Has anyone found alternatives to surgery i.e. herbal etc which might mitigate or put off surgery? Ill try anything at this stage, but i am coming very close to taking on surgery.
Some positive surgery stories will help also... just seems to be so many people suffering post-op when i research disc fusion


----------



## ortep66 (Aug 21, 2011)

That sucks. Had the surgery done in 1992 while in the military. They fused C5/C6 with cadaver bone. Long story short - had some very minor problems after surgery, but once got strength back the neck has been solid. Been mountain biking since 1996 and have had numerous surgeries, but no problems with neck(knock on wood).


----------



## KDS (Apr 29, 2004)

Had c3 thru c7 fused in January 2017 (I'm 61 now), was able to resume riding on a limited (due to also needing a hip replacement) basis in the spring of that year. Had the hip done in November 2017, back riding by late January 2018. Neck has been no problem for riding, but I try not to do anything crazy. I had one OTB crash a few weeks ago with no ill effects on the fusion. I had a great neurosurgeon, he explained the risks very honestly (there are risks associated with surgery, but if I didn't do it, I would lose use of my hands-made the decision easy, no regrets). Many of my problems (pain and weakness) were gone as soon as I woke up after surgery.


----------



## Eric B (May 23, 2004)

Based on what you've said, I'd say it's a no brainer, It's only gonna get worse. I type this as I'm 10 wks post op from ACDF C4-C6 and am 43. Very active, raced the BME and Scott Enduro series the last three years and some motocross too. I See my surgeon on Thursday with hopes of him releasing me for some light riding. This surgery is pretty well known as they do almost 200k a year, just research your surgeon and find one that your happy with. I live in Albuquerque, NM and went to Phoenix,AZ to have mine done. Still experiencing a few minor nerve issues but am told it should resolve in time. Also, look up Laura Wilikerson on YouTube, Olympic diver whi just had her C5-7 fused 3 months ago and is already back to diving.


----------



## dodonohoe (Apr 9, 2019)

Thanks for taking the time to reply guys 

Great to hear some really positive stories, definitely helps!! My surgeon is probably the best in the country (Ireland), so i have no concerns.

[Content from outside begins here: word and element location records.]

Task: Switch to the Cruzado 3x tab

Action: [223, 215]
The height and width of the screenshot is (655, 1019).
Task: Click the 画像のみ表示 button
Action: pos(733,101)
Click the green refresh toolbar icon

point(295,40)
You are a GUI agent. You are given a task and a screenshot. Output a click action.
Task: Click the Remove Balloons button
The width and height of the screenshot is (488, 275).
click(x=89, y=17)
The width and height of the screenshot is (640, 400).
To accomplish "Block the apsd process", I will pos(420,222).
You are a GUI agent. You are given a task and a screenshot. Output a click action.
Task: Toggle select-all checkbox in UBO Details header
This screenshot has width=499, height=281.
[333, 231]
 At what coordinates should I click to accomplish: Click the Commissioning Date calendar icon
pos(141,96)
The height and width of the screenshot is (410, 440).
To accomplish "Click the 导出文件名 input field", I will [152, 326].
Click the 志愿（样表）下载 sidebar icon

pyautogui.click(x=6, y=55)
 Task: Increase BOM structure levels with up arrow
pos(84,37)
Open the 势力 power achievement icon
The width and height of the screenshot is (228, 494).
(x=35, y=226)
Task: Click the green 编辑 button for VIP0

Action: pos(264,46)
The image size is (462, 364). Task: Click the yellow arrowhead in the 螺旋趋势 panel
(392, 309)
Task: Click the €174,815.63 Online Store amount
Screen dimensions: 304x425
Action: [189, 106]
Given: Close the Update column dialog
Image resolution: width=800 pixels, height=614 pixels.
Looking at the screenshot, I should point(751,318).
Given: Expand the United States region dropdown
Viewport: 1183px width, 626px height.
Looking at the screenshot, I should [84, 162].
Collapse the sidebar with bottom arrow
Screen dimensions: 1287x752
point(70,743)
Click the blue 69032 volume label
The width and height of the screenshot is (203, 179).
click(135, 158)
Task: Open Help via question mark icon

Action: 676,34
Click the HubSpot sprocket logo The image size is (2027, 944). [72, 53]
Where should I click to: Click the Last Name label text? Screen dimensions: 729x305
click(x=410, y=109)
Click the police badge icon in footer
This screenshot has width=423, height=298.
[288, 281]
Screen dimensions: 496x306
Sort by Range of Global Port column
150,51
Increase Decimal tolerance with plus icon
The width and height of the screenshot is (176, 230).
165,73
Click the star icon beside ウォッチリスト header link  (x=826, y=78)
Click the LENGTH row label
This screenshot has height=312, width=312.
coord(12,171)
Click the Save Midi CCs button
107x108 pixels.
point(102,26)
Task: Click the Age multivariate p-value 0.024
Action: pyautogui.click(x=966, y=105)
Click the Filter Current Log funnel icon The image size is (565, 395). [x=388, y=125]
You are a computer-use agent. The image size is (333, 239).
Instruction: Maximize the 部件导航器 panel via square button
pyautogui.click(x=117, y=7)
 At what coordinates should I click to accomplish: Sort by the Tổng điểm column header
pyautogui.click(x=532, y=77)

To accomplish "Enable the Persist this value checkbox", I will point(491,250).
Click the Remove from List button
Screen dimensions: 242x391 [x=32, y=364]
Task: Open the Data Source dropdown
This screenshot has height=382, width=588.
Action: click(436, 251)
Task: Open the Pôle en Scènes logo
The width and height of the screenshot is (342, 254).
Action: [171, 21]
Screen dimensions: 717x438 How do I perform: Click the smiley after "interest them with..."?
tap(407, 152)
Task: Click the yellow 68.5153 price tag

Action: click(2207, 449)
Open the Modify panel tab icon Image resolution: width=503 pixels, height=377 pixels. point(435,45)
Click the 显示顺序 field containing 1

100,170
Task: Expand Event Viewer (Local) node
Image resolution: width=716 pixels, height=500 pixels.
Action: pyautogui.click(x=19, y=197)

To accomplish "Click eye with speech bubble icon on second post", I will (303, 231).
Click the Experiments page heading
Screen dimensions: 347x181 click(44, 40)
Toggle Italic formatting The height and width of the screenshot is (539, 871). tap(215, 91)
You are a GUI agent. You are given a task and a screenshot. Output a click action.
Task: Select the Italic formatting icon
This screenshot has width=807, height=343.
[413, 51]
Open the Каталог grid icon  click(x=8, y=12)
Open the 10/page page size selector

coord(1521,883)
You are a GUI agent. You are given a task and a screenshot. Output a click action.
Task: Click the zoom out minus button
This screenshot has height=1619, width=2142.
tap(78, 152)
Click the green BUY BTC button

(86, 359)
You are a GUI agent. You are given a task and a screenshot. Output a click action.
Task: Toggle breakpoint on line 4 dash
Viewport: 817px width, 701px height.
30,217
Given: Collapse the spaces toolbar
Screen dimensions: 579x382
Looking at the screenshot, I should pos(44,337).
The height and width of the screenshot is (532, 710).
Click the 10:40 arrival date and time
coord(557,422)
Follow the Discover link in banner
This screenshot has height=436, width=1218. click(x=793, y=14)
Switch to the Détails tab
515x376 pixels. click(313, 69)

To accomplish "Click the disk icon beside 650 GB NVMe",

ill check out that youtube video, thanks again


----------



## Streetdoctor (Oct 14, 2011)

Stop reading online reviews also. It’s only people who have had “bad” experiences and there’s no way to Vet them either unless you know them personally. Physical therapy afterwards? Pre-surgery healthy? Lifestyle? Etc...


----------



## Cuyuna (May 14, 2017)

dodonohoe said:


> I dont seem to be in as much pain as some people with disc issues, but i am effectively living a nightmare
> I just want to be active again.
> Has anyone found alternatives to surgery i.e. herbal etc which might mitigate or put off surgery? Ill try anything at this stage, but i am coming very close to taking on surgery.
> Some positive surgery stories will help also... just seems to be so many people suffering post-op when i research disc fusion


You are pretty limited in options. Advanced degeneration in a 40 year-old caused by spine trauma suggests a low likelihood of success with non-surgical approach.

In perusing the internet for horror stories about laminectomy with fusion, make sure you separate out the lumbar fusion stories from the cervical fusion stories. They're completely different things with different implications and different success/complication stories..


----------



## Spoon Farmer (Dec 23, 2007)

I had C-4, C-5 and C-6 fusion surgery done in May of 2018 and in another three weeks should have all my physical restrictions lifted. My surgeon told me the day after the surgery how lucky I was that I had it taken care of, he said the surgery took longer than scheduled as he had to remove bone spurs and I was one fall from a very bad outcome. I apparently had broken my neck years ago and it had self-fused, more than likely from a MTB crash I had racing back in the 80's. I just dealt with it for years not knowing what was causing pain and nerve damage. I'm 64 now and wish I would have this surgery done years ago. The surgery is not bad at all the worst part is waiting for neck to completely heal so I can get back to my normal active life. I do physical therapy daily and a lot of my numbness has gone but I was told from the start to give nerve damage at least two years and that I may not get everything back. Hope this helps you, I would say just go for it, I'm glad I did!


----------



## dodonohoe (Apr 9, 2019)

guys.... thank you all so much for taking the time to respond here... its a massive help for me in terms of making a decision.


----------



## Oh My Sack! (Aug 21, 2006)

If you search around here, this very subject has been brought up a whole bunch. What Cuyuna says is true. IMO, the issue will only resolve itself by getting worse. Much worse. My short story was 6 years ago on Super Bowl Sunday, I woke up and went to get out of bed and my legs were not working. They were not doing or going where my brain was telling them to go. Quite a shocking surprise to me as my only complaints had been a very painful issue with my lumbar. In trying to get around, I had an insane occurrence of what felt like what I would expect a million volts coursing through my upper body and arms that dropped me like a ton of bricks. Time to get to the ER! I complained about low back issues but the Doc said no way when I relayed my electric shock experience that had just happened. Turns out, from a minor hyperextension of my neck 2 years prior which was "solved" by some PT and traction therapy, that issue turned into radical spinal stenosis and was completely constricting my spinal cord. I was in terrible physical shape and never understood really what was happening up to that point as my legs were wasting and really skinny toothpicks. From the waist down, I was wasting away slowly. This acute occurrence was actually a God Send and identified an issue that was completely fixed by what you're looking at having done.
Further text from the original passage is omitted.